To help address issues such as transparency—while also enhancing its ETF product line—BlackRock in September 2011 announced it had tapped Mark Wiedman, managing director in charge of corporate strategy, to serve as the new global head of  iShares, the ETF provider acquired by BlackRock as part of the 2009 buyout of Barclays Global Investors (BGI). Wiedman succeeds Mike Latham, who will continue as iShares chairman. Having served as an adviser to global financial institutions on balance-sheet issues at the height of the crisis, as well as heading up corporate strategy for BlackRock, Wiedman got a “crash course” in understanding clients’ problems and mobilising BlackRock’s capabilities in order to solve them. “I worked closely with iShares throughout the BGI integration and on iShares strategy work, so I stepped into the role with some familiarity with the businesses and the terrific leadership team,” says Wiedman.



ETFs appear to be still in their infancy, and have benefited from factors that include greater use of fixed-income and commodity-based products, increased uptake among fee-based advisers, as well as new product launches within the major exchanges.
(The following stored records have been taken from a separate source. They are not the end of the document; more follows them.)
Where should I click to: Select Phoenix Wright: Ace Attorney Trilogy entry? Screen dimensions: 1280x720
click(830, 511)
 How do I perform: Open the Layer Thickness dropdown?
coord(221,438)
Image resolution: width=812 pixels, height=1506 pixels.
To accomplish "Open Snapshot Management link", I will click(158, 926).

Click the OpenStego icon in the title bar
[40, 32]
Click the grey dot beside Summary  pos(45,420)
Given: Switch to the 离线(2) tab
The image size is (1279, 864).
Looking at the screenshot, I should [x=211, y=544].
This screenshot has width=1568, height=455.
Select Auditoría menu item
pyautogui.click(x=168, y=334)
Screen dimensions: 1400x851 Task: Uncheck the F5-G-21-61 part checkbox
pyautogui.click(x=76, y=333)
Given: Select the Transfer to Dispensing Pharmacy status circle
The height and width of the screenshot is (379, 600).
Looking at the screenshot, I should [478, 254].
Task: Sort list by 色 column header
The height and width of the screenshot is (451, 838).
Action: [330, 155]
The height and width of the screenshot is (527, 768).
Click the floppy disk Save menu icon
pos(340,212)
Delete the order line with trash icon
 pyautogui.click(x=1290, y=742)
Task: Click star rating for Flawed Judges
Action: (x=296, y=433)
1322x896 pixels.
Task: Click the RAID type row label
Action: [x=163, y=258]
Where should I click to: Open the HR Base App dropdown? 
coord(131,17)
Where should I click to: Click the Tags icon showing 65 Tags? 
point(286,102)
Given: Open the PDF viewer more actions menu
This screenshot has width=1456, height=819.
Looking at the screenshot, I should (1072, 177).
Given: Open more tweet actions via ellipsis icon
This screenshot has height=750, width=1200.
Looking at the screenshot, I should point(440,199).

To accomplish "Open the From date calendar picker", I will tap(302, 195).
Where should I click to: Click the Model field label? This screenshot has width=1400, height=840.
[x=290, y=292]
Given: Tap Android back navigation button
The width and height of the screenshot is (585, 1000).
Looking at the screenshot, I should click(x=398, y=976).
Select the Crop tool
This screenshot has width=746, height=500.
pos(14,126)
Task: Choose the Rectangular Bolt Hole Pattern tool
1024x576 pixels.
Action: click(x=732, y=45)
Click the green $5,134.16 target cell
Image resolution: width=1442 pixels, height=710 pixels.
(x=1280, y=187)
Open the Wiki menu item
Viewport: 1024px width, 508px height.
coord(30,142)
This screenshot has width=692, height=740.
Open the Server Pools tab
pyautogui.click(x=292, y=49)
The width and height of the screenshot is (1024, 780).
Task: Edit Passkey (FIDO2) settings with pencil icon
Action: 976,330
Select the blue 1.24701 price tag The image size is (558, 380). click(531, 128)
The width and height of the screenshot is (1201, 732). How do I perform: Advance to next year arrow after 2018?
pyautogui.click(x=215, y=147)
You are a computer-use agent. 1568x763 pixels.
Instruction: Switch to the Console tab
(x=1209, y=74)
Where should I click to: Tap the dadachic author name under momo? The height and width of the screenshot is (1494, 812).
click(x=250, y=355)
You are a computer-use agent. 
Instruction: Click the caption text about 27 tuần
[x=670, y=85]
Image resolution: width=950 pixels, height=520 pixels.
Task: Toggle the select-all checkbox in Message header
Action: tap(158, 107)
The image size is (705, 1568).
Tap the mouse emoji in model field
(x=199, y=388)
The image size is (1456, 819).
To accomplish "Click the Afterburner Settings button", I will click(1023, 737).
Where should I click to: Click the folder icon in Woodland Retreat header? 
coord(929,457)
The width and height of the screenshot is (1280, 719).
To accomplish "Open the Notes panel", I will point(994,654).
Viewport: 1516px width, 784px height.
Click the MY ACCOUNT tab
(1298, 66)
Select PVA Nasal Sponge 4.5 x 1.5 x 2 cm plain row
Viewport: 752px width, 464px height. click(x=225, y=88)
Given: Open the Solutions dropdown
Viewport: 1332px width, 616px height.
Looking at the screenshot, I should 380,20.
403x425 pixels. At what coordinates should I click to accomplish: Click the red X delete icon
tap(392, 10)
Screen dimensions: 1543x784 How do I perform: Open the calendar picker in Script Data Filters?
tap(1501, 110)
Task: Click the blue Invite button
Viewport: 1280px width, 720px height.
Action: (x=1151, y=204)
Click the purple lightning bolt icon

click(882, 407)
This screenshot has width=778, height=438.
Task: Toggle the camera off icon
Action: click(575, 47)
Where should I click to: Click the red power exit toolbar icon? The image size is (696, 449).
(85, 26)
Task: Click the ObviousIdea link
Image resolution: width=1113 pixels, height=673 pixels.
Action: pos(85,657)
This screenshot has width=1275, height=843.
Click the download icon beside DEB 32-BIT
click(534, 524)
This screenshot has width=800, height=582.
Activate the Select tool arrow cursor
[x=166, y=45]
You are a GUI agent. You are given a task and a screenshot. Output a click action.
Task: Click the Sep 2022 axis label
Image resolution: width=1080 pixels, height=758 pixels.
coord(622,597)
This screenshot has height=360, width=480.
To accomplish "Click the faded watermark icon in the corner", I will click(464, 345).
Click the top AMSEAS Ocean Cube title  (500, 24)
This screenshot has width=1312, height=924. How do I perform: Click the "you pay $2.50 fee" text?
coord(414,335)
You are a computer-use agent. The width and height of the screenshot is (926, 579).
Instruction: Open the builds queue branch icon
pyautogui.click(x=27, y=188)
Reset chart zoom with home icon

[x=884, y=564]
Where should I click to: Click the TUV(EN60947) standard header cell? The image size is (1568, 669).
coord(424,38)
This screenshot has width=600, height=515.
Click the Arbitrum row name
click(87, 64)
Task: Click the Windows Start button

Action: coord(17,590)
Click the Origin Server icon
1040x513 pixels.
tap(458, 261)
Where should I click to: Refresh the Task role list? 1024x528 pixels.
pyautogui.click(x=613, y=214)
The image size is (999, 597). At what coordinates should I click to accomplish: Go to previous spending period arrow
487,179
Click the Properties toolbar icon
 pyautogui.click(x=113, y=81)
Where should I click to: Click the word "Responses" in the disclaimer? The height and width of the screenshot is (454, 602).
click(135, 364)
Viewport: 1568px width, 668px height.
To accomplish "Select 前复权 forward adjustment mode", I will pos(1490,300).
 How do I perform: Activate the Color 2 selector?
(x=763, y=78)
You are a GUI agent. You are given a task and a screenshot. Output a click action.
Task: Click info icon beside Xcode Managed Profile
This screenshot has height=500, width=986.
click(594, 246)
These conditions will likely pave the way for larger ETF fund allocations over the near term. Wiedman claims: “ETFs are one of the top two or three socially productive financial innovations of the past 40 years, with a value proposition that speaks to a galaxy of clients, from sovereign wealth funds to retail investors. ETFs deliver efficient exposure to global markets using the most democratic, transparent, and liquid vehicle yet devised.”

From the perspective of iShares, key growth drivers over the near term include fixed-income ETFs (which currently represent only a fractional amount of total outstanding bonds within the US), as well as equity income. Meanwhile, the potential for across-the-board ETF uptake exists in nearly every market around the world, says Wiedman.

Unifying US and foreign ETF platforms was a priority for BlackRock following the acquisition of iShares, and the ability to offer both US and European product lines to investors around the globe has been one of iShares’ greatest strengths to date.  “Some 15% of the assets in domestic ETFs are currently held outside the US and in Europe in 2011, we’ve seen over 15% organic growth, in part driven by buyers from Asia. As we look forward, our UCITS-compliant European product line could possibly become the de facto global standard,” says Wiedman.

The rise in ETF fund flows has coincided with a marked increase in product complexity, and, in some instances, has sparked concerns over opacity. For its part, the SEC continues to take a dim view of derivatives-based ETF products, compelling many providers to back away from such offerings.  

Wiedman notes: “We would call products that trade on an exchange ‘exchange-traded products’ or ‘ETPs’ while reserving the label ‘ETF’ for a sub-category that meets certain agreed standards of simplicity and transparency, including backing by underlying securities, rather than derivatives. We understand that regulators around the world will have different views. However, we believe that a standardised classification system could help regulators develop appropriate rules in each jurisdiction.”

The proliferation of so-called “cheap beta” ETF products—or, in some instances, ETFs that are totally commission-free—has had a dramatic impact on the business as a whole. Rather than attempt to compete on price, however, iShares has instead turned its attention toward product development, including active ETFs, which mimic the performance of hedge funds at a fraction of the cost. In August 2011, the company sought the SEC’s permission to launch a set of actively-managed equity ETFs, each based on proprietary BlackRock benchmarks.

“If there is a one thing I learned from my past experience at BlackRock, it’s that iShares will succeed by doing what we do best—not by playing on others’ terms,” offers Wiedman. “We are the sole global player competing against regional players in every market. No one can match our global presence, scale, or brand. Capitalising on that unique position is where our future lies.”